Dillingham is home to Bristol Bay's first marijuana retailer
Alaska legalized recreational marijuana in 2014. It’s a new source of revenue for Alaska, generating $10.8 million dollars in taxes last year. Now, Dillingham gets a slice of the pie with the opening of Bristol Bay Bud Company. It is the first marijuana retailer in the region.
Bristol Bay Bud Company is preparing for its opening weekend. Richard Allen, a managing partner at the shop, walks through their staggering inventory.
Japanese fishing floats hang from beaded multi-colored netting, furs from a local trapper hang in the corners. The sun illuminates stained glass salmon resting along the windowsill. Allen is excited, and ready to serve the Bristol Bay.
“We can come in and make a bunch of money," he said. "I’m here for the people, the people tell me and Heather what they want and I’m going to get it to them.”
Allen is one of four owners. The others are Heather Allen, his wife, and friends Gordon and Sue Isaac. Gordon said the marijuana retail store is two and a half years in the making.
“Richard and Heather were talking about starting a legal grow facility in the valley," he said. "We kind of decided to get into that with them, mostly as financial partners. Shortly thereafter, we started talking about there’s no store in Dillingham, maybe we should do a store in Dillingham.”
The process of preparing the store went quickly, but the strains of Alaska’s regulations for operating a marijuana retailer proved to be an uphill battle.
Heather Allen said all marijuana products in the store are tracked with an identifier and must be reported through the Marijuana Enforcement Tracking Reporting and Compliance system.
“We literally follow every bit of cannabis," she said. "From the point of it becoming a viable clone, which happens at 8 inches, all the way to the jar of weed that we sell out of in the store... They track every single crumb.”
Other regulations require that no one under the age of 21 is permitted to purchase pot and that all transactions are cash only. The latter is an industry standard across the country, as marijuana is still illegal on the federal level.
The store is required to have video surveillance that can recognize a person’s face from up to 25 feet away. They also cannot sell marijuana to anyone who comes to the store intoxicated. Allen said if they fail to adhere to the regulations, the store can be shut down.

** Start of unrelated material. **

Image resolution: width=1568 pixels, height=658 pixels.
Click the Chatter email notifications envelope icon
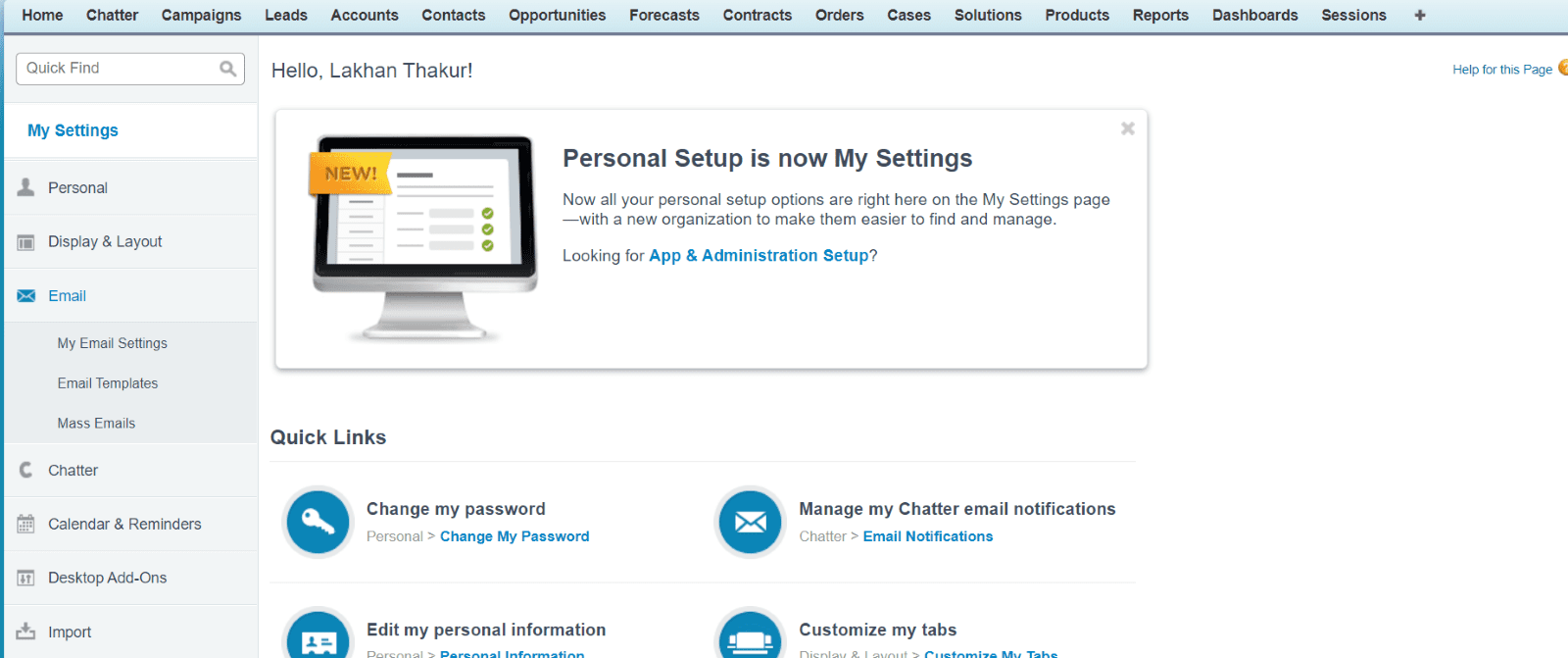point(751,522)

"There’s a lot of very specific logistics that have to be worked out," she said. "Until we got it all here in front of our face did we realize how many more steps that we had than just the two and a half year trek it took us to get the licensing and everything approved to where we are today."

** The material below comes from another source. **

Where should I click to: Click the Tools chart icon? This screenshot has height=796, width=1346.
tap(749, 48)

The retail shop serves as a new revenue source for the city. The six percent sales tax on marijuana will contribute to the general sales revenue fund. However, Allen said she expects that to change after six months to match the 10% alcohol and tobacco sales tax.

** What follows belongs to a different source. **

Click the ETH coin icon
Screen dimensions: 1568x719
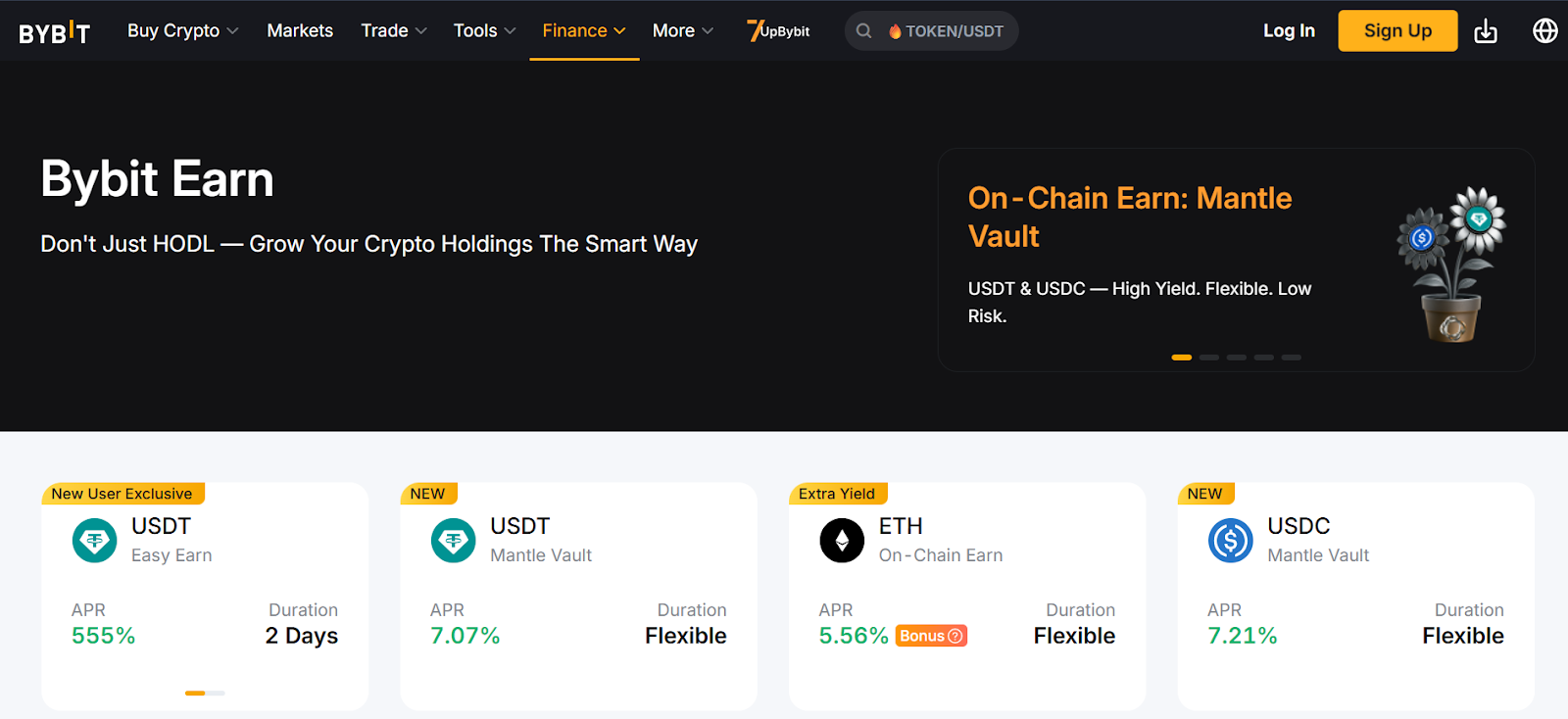pyautogui.click(x=841, y=540)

“I really feel like we’re going to finally generate some really good revenue," she said. "We won’t have to solely depend on the stores, the liquor store, the restaurants and the B&Bs to support our city.”
The Bristol Bay Bud Company expects their cultivation center in operation within a couple months. For every pound of marijuana, The center will generate $800 dollars in taxes. With the store officially open, the owners are hoping for greener pastures.